In the second act duets she achieves marvels of elegance and grace, given the inadequacy of both Ego and Ferraro, neither of whom are in the least bit comfortable with any rapid passagework, and both of whom alter the vocal line to accommodate their weaknesses.

However it is when left alone in the final scene, a scene which she programmed regularly into her concert programmes, that she makes the greatest effect. Apparently at the performance, all the lights were lowered leaving just a spot on Callas. According to Louis Biancolli,

“An eerie glow fell on her face. At this ghostly juncture Miss Callas made the most of her strange and haunting timbres. It was something to be left in the dark with the voice of Maria Meneghini Callas.”

As ever the recitative is a lesson in how to weight and measure phrases, and the cavatina benefits from her deep legato, the filigree drawn out to heavenly lengths, but Rescigno takes it at a slightly faster tempo than both the studio recording of the previous year, and concerts later that year in Hamburg and Amsterdam, where she spins out the phrases to even greater length. The cabaletta too is more propulsive, but this only adds to the excitement, and the audience go wild at its close. As reported in the New York Times

Hundreds debouched down the aisles to the footlights. They applauded and yelled and screamed “Bravo Maria!” Miss Callas returned again and again for curtain calls. Finally a man came out and turned off the lights, and the worshippers departed.

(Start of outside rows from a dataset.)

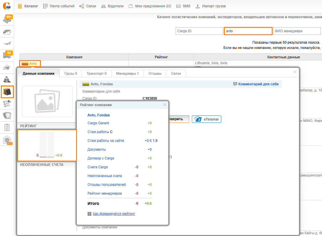Close the company details panel
Screen dimensions: 322x236
(x=295, y=72)
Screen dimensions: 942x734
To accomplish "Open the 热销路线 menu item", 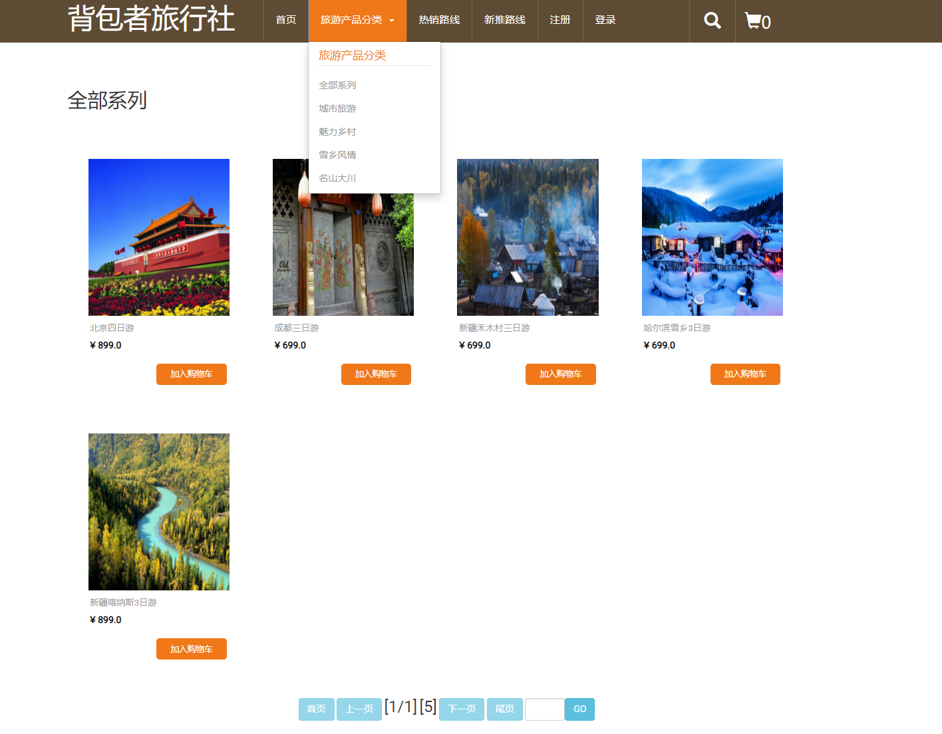I will (438, 21).
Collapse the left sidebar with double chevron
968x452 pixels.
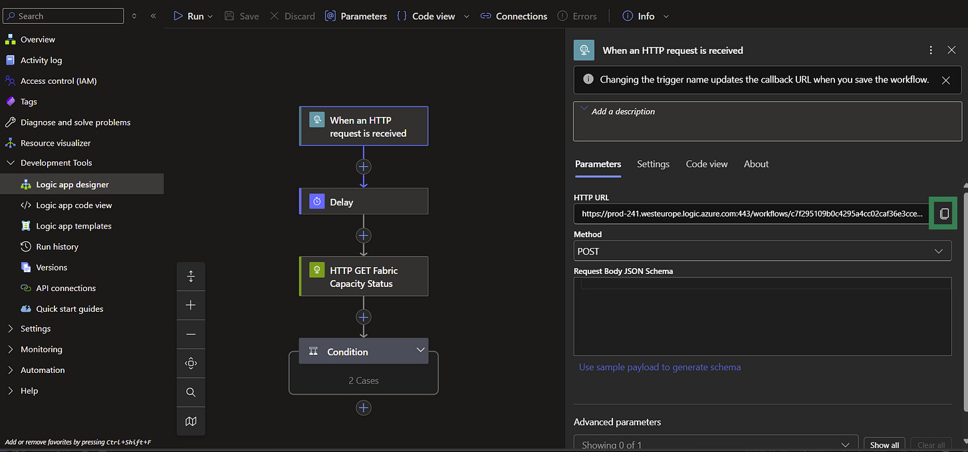tap(154, 16)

Away from all the attendant excitement, the listener will no doubt realise that the performance, as a whole, is a little lacking in polish, but Callas’s greatness remains, regardless of the fact that she is not in her best voice. I may regret the absence of a recording of the La Scala production, but, as the only example of Callas’s Imogene, this recording is definitely worth having. None of the commercial recordings of the opera quite matches its fire and excitement.

The sound on this Warner issue is a good deal better than that of the old EMI issue, which would suggest that it comes from a different source.